> To do
Only the lines from the one containing "Task: Switch to the Membership tab" through the end of the material should be printed, exactly as they appear. Leave out pictures.

> Source data
▼

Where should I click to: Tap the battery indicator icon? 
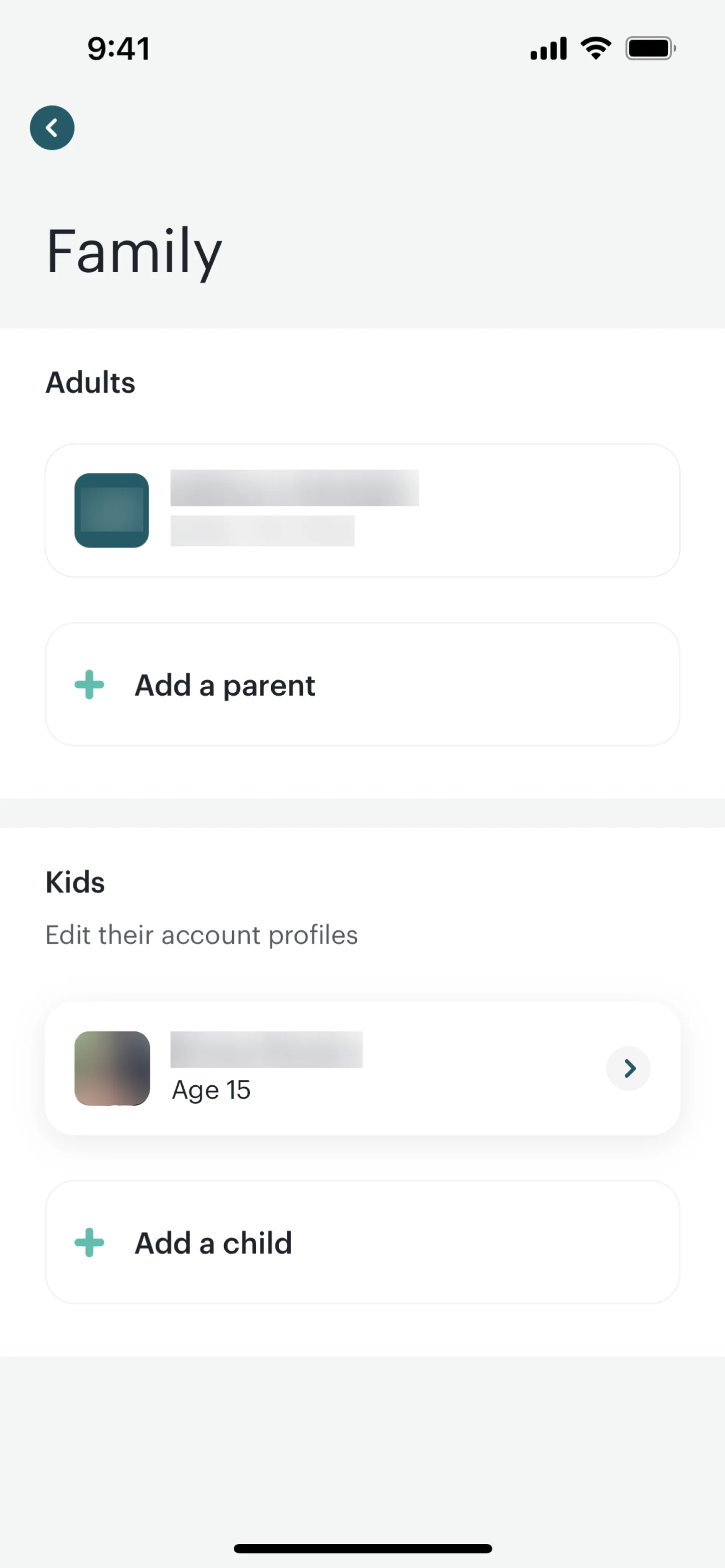(650, 48)
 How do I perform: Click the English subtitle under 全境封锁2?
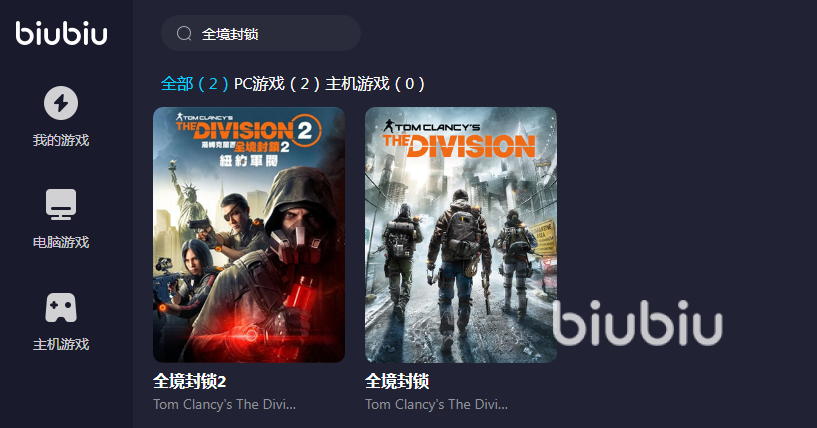tap(225, 405)
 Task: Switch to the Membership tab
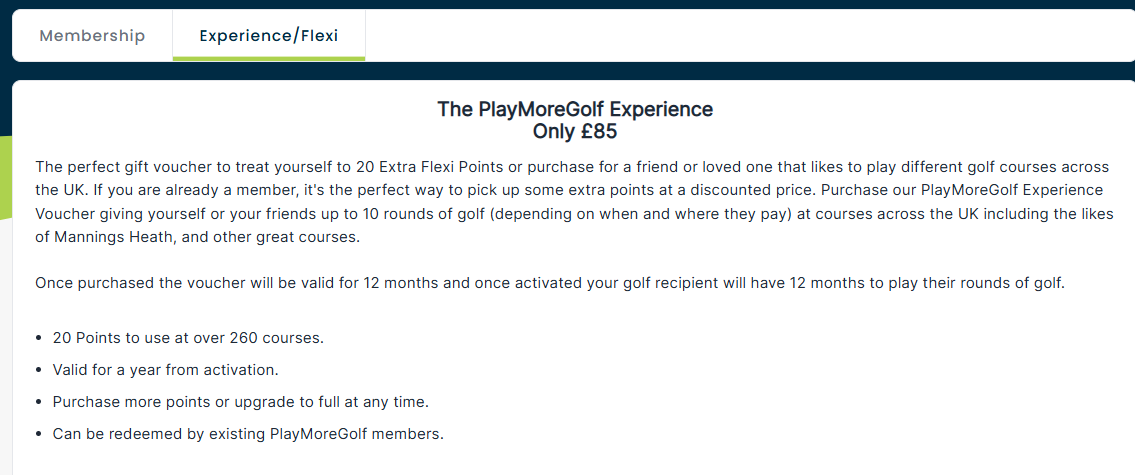coord(92,35)
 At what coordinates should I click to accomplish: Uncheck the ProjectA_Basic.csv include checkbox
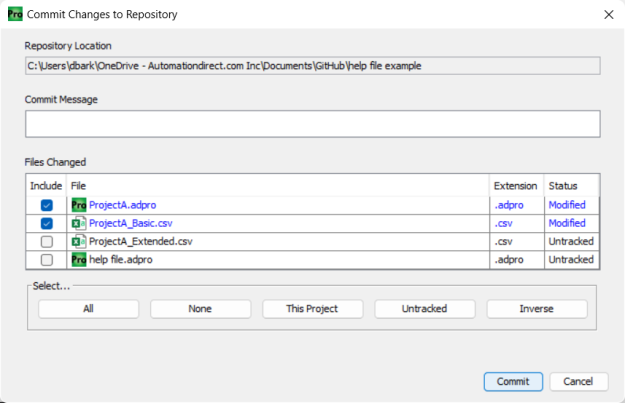point(46,223)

▲

> Answer for this exercise
 Task: Switch to the Membership tab
coord(92,35)
 At what coordinates should I click to accomplish: Uncheck the ProjectA_Basic.csv include checkbox
point(46,223)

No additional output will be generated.